My favorite examples in archeology is the Chaco Canyon Cultures. If you are in
the western US, have a 4 wheel drive car, and a free few days, I'd go no where
else. Those people are an astonishing mystery. You know how with some places,
going on the journey is kinda the point? Sometimes with archeology, that's
kinda true too. You find out things along the way, you get a feel for the
peoples, you get in their heads, you empathize.

The Chacoans are the rare exception to that process. Chaco is a place of
questions and not much more. Despite decades of work on the canyon, we know
nearly nothing about them. Nothing makes any sense, getting into their heads
has proven nearly impossible; it's very difficult to empathize with them
across the centuries.

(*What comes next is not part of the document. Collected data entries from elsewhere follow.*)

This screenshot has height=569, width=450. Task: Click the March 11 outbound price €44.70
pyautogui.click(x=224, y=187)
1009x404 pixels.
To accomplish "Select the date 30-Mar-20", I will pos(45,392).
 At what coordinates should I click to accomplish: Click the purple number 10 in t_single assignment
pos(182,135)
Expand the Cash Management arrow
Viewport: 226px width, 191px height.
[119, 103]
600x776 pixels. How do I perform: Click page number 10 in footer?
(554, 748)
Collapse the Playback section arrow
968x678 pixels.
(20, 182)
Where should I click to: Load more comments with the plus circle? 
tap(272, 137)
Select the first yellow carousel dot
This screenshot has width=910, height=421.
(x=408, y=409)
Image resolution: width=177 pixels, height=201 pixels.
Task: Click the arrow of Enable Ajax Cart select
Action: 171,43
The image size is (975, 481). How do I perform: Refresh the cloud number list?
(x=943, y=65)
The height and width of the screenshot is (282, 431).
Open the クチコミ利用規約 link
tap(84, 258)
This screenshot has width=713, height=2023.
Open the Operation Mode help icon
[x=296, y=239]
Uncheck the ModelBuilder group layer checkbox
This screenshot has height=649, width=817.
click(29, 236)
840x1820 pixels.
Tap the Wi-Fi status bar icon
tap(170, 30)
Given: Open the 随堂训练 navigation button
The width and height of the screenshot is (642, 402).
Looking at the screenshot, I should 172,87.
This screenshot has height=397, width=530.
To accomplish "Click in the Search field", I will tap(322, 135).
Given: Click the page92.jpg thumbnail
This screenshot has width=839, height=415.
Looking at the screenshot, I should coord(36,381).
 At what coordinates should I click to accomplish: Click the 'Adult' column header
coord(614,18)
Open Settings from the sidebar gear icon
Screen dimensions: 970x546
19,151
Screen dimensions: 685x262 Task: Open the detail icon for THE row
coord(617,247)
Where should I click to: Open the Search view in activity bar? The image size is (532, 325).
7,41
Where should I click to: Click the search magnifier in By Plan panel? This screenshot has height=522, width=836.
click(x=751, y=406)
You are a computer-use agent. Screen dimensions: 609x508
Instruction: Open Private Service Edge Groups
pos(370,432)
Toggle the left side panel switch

The only plan right now is to rebury all the pueblos and
wait for new technology to come out, really.

Cool thing is, though, you can go right up to the ruins and interact with them
any way you please. Not that you should, but you can. Since it's a bit hard to
get to, the rangers pretty much let any visitor roam free. If you are looking
a very 'Indiana Jones' kinda vacation, Chaco Canyon should be #1 on your list.

[https://en.wikipedia.org/wiki/Pueblo_Bonito](https://en.wikipedia.org/wiki/Pueblo_Bonito)

[https://en.wikipedia.org/wiki/Chaco_Culture_National_Histori...](https://en.wikipedia.org/wiki/Chaco_Culture_National_Historical_Park)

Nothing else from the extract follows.